## Directions
Retype the lines exactly, starting with the line containing "This screenshot has height=1360, width=1118." and going on through the line containing "Click the 11:59".

## Word and element locating data

— begin —

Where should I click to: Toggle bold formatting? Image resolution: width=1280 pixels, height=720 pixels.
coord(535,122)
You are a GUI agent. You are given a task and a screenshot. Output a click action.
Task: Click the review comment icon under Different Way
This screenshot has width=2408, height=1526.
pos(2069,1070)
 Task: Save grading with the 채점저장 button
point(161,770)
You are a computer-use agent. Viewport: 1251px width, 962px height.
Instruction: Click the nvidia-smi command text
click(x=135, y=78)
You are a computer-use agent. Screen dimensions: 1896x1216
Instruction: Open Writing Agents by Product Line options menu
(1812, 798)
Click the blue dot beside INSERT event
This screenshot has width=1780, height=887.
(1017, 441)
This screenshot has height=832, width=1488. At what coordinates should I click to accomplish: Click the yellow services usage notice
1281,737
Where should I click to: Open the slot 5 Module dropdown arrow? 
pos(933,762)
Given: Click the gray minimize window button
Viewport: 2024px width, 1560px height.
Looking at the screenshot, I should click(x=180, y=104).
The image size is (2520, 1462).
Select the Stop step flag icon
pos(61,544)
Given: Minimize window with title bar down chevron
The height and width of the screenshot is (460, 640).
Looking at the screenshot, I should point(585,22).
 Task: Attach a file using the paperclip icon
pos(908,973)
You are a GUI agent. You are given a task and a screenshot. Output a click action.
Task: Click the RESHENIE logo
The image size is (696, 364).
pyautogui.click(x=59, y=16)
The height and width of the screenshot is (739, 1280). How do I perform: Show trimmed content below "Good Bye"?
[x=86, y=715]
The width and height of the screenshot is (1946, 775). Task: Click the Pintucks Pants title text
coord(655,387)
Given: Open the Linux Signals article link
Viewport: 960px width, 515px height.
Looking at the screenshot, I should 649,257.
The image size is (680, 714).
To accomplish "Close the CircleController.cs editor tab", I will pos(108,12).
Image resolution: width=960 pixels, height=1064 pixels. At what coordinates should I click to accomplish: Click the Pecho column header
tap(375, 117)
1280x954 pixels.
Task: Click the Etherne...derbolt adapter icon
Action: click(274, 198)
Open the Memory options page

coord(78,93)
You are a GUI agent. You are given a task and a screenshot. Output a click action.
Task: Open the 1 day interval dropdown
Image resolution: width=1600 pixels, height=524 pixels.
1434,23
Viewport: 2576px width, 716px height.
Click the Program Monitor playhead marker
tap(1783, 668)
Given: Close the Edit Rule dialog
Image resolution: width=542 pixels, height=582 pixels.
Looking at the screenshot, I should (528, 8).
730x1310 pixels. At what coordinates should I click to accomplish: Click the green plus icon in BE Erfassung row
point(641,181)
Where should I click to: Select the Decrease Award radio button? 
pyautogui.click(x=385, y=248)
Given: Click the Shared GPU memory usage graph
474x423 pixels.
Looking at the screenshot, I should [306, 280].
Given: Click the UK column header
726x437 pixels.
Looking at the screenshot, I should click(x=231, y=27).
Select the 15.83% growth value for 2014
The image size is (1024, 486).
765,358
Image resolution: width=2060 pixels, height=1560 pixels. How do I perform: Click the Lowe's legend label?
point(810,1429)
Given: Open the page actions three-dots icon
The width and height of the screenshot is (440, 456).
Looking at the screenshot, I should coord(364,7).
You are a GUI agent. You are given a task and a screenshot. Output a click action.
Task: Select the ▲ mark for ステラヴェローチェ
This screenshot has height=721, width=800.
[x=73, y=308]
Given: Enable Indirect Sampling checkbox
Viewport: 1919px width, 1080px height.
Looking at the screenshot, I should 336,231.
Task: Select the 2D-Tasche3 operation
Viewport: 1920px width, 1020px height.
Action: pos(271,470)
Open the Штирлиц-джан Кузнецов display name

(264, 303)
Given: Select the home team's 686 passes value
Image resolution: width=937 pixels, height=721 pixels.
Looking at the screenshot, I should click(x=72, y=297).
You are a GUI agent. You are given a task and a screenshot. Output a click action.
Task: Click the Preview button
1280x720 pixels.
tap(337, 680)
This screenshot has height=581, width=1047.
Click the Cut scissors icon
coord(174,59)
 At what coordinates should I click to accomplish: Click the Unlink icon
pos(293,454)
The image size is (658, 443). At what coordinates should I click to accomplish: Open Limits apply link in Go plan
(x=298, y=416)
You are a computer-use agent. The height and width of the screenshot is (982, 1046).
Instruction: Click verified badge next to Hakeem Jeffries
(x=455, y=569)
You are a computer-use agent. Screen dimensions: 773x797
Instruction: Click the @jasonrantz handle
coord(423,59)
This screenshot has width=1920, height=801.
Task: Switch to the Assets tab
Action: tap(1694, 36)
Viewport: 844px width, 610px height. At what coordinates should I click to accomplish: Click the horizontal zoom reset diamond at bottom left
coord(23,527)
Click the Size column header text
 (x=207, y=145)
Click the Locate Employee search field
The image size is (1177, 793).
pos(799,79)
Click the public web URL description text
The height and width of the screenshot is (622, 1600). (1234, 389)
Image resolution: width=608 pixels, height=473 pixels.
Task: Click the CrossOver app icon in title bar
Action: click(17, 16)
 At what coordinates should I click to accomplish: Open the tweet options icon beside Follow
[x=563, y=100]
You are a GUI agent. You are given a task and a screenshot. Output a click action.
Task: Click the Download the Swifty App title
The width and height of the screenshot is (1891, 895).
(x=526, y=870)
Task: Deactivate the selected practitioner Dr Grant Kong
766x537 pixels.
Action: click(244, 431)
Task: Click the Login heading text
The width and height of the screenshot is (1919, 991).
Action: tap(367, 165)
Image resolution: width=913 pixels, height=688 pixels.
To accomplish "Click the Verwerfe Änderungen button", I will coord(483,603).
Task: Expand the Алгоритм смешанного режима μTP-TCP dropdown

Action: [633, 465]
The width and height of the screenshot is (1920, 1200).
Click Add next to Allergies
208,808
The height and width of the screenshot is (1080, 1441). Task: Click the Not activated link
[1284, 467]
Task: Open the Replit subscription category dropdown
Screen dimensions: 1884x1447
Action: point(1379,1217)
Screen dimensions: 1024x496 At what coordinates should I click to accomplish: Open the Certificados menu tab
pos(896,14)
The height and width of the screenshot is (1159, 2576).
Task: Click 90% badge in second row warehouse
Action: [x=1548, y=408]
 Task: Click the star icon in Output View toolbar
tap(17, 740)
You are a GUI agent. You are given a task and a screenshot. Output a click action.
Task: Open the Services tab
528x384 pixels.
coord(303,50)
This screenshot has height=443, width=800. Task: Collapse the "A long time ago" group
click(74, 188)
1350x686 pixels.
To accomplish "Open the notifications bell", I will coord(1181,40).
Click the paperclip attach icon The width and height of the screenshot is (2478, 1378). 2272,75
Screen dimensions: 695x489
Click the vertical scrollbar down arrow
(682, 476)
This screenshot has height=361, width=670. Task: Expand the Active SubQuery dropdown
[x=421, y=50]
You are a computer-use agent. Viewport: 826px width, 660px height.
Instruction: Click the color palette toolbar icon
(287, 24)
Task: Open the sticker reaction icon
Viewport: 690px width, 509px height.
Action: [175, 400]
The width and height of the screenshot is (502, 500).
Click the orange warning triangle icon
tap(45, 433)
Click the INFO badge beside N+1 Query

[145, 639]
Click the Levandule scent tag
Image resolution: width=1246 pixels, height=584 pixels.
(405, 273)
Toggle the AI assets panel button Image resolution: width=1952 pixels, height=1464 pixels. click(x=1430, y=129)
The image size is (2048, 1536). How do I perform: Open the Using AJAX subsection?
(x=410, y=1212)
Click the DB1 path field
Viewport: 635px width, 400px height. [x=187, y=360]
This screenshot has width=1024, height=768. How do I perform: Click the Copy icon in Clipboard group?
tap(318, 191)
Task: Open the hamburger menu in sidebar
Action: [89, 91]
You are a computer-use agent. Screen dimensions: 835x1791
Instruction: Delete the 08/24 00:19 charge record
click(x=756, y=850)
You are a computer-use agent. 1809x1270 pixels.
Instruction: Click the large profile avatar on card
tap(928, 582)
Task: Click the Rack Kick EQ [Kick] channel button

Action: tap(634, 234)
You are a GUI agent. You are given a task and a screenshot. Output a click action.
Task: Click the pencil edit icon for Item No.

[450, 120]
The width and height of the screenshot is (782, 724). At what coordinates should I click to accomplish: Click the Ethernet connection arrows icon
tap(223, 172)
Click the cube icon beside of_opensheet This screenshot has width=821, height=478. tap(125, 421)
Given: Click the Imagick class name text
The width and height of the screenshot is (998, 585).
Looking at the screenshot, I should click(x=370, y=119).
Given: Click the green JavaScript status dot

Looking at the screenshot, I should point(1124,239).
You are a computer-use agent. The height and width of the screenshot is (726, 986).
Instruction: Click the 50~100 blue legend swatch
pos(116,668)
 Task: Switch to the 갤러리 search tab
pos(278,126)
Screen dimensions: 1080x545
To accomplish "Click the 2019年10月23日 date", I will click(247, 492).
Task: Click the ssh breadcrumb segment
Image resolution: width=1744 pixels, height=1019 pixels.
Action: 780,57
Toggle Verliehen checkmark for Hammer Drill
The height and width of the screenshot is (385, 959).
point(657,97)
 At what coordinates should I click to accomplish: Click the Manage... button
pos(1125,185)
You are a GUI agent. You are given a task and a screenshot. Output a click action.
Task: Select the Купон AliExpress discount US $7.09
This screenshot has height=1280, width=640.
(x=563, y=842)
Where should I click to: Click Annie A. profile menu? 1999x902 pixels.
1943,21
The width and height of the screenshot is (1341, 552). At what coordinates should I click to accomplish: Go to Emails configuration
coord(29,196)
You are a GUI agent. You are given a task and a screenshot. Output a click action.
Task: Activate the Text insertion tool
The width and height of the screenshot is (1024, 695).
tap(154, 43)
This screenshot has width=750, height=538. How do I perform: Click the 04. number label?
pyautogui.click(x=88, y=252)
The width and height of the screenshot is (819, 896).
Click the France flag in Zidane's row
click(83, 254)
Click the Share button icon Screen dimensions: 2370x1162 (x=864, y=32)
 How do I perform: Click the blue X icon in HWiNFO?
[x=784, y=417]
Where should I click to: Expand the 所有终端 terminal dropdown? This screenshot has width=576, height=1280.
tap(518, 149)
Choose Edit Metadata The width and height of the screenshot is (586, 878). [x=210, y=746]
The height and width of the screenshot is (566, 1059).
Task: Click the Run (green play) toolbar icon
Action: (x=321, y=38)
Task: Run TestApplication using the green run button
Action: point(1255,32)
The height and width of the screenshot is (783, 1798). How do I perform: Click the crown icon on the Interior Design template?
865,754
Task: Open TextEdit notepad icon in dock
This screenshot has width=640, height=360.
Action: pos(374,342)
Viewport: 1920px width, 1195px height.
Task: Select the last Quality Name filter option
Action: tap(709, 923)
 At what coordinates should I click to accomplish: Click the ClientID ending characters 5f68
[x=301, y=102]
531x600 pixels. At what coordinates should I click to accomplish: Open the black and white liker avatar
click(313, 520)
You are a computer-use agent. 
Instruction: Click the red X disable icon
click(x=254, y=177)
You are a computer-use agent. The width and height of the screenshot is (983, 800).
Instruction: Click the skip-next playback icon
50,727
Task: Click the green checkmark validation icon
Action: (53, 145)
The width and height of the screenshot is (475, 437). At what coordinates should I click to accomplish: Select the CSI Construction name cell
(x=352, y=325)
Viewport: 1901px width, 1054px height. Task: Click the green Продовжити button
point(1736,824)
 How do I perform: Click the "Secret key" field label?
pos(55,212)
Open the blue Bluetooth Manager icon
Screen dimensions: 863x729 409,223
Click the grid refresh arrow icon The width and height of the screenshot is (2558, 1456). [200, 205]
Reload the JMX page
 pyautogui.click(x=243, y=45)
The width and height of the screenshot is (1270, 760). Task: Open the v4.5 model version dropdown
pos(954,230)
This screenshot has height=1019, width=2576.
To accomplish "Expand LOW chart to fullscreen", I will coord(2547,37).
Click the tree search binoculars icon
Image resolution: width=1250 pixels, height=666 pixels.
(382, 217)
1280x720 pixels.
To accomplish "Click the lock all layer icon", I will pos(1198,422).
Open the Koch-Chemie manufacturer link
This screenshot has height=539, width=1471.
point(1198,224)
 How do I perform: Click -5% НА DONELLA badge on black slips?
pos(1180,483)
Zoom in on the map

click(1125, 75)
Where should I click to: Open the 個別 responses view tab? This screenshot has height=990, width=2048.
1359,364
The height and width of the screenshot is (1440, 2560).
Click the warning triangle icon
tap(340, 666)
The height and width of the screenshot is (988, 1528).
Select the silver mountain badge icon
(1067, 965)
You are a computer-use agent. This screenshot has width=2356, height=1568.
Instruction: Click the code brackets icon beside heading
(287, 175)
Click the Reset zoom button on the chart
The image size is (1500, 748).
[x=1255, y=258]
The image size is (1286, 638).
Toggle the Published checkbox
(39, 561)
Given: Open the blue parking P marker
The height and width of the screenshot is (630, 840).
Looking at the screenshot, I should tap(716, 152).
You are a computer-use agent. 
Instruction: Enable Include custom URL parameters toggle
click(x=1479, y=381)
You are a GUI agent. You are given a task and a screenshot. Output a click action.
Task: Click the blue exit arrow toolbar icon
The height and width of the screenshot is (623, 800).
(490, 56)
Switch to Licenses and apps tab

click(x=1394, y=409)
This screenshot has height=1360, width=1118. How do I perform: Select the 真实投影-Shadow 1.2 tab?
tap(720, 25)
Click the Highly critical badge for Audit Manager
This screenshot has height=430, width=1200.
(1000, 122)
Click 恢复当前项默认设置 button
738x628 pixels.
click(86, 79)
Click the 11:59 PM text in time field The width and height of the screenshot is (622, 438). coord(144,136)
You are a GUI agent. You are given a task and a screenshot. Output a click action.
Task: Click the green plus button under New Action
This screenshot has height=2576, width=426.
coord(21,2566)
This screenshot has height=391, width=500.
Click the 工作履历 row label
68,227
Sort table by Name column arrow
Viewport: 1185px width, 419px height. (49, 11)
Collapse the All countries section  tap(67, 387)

— end —

## The reply
This screenshot has height=1360, width=1118. How do I perform: Select the 真实投影-Shadow 1.2 tab?
tap(720, 25)
Click the Highly critical badge for Audit Manager
This screenshot has height=430, width=1200.
(1000, 122)
Click 恢复当前项默认设置 button
738x628 pixels.
click(86, 79)
Click the 11:59 PM text in time field The width and height of the screenshot is (622, 438). coord(144,136)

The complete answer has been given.